## Page excerpt
= = = = =

<index> / <wazabiedr> / server
[ en | fr ]
┌───────────────────────┐
│                       │
│                       │
│                       │
│                       │
│                       │
│                       │
│                       │
│                       │
│                       │
│                       │
│                       │
│                       │
│                       │
│                       │
│                       │
└───────────────────────┘
Part 6 — The Server
~ lululufr
CONTENTS
  0  why python on the server
  1  three stores, one job each
  2  lifespan — startup and shutdown order
  3  two audiences, two authentications
  4  the ingestion hot path
  5  why not kafka in front
  6  implemented vs. stub

──[ 0. Why Python on the Server ]──

The driver and the agent are in Rust because they run on potentially thousands 
of endpoints, in kernel mode and in pinky-promised-no-paging user mode, where
panic-equals-bug-check and a missed event is a missed event. The server runs in
a Linux container that the operator scales, restarts, and observes. Its
bottleneck is network I/O and database round-trips, not memory layout or panic
safety. The chosen stack is Python 3.12 + FastAPI (an async web framework built on
Starlette and Pydantic) + SQLAlchemy 2 async (the standard Python ORM in its
async-native incarnation) + Alembic (the SQLAlchemy-companion migrations tool) +
the official async OpenSearch client + the async `redis` client. Docker Compose
ties the runtime together for local development; production deployments would
substitute managed equivalents. This post explains the choices and the leaks. The per-route detail lives in the
server repository's `ARCHITECTURE.md`.
──[ 1. Three Stores, One Job Each ]──
   ┌────────────────────────── Wazabi Server (FastAPI) ──────────────────────────┐
   │                                                                              │
   │   agents  ───►  /api/v1/agents/*   ──┐                                        │
   │   console ───►  /api/v1/{rules…}   ──┤                                        │
   │                                      │                                        │
   │                                      ├──► services/ingest.py ──bulk──►  OpenSearch
   │                                      │                                  (events,
   │                                      │                                   alerts)

= = = = =

## Supplied data
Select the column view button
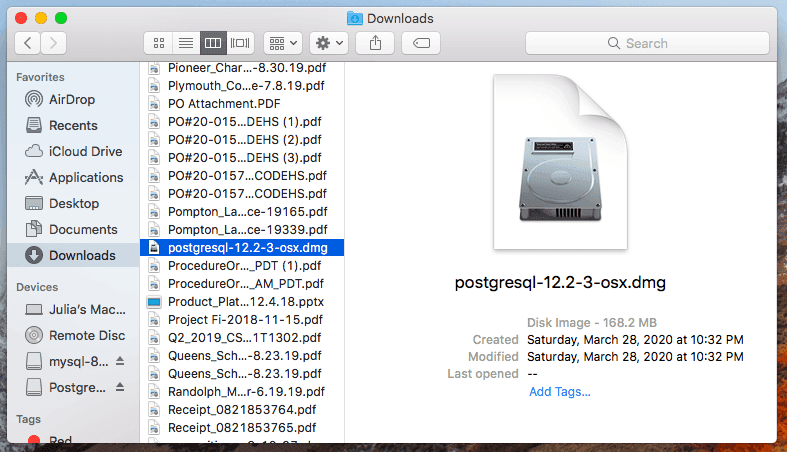 (212, 43)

= = = = =

## Task goal
Decide whether each statement agrees with the server post, answering yes or no and quoting the exact words of the post that settle it. 1. The server is written in Rust. 2. The server's bottleneck is network I/O and database round-trips. 3. Docker Compose is used for production deployments. The listing is separate from the server post.

## Task result
1. No: "The chosen stack is Python 3.12 + FastAPI"
2. Yes: "Its bottleneck is network I/O and database round-trips, not memory layout or panic safety."
3. No: "Docker Compose ties the runtime together for local development; production deployments would substitute managed equivalents."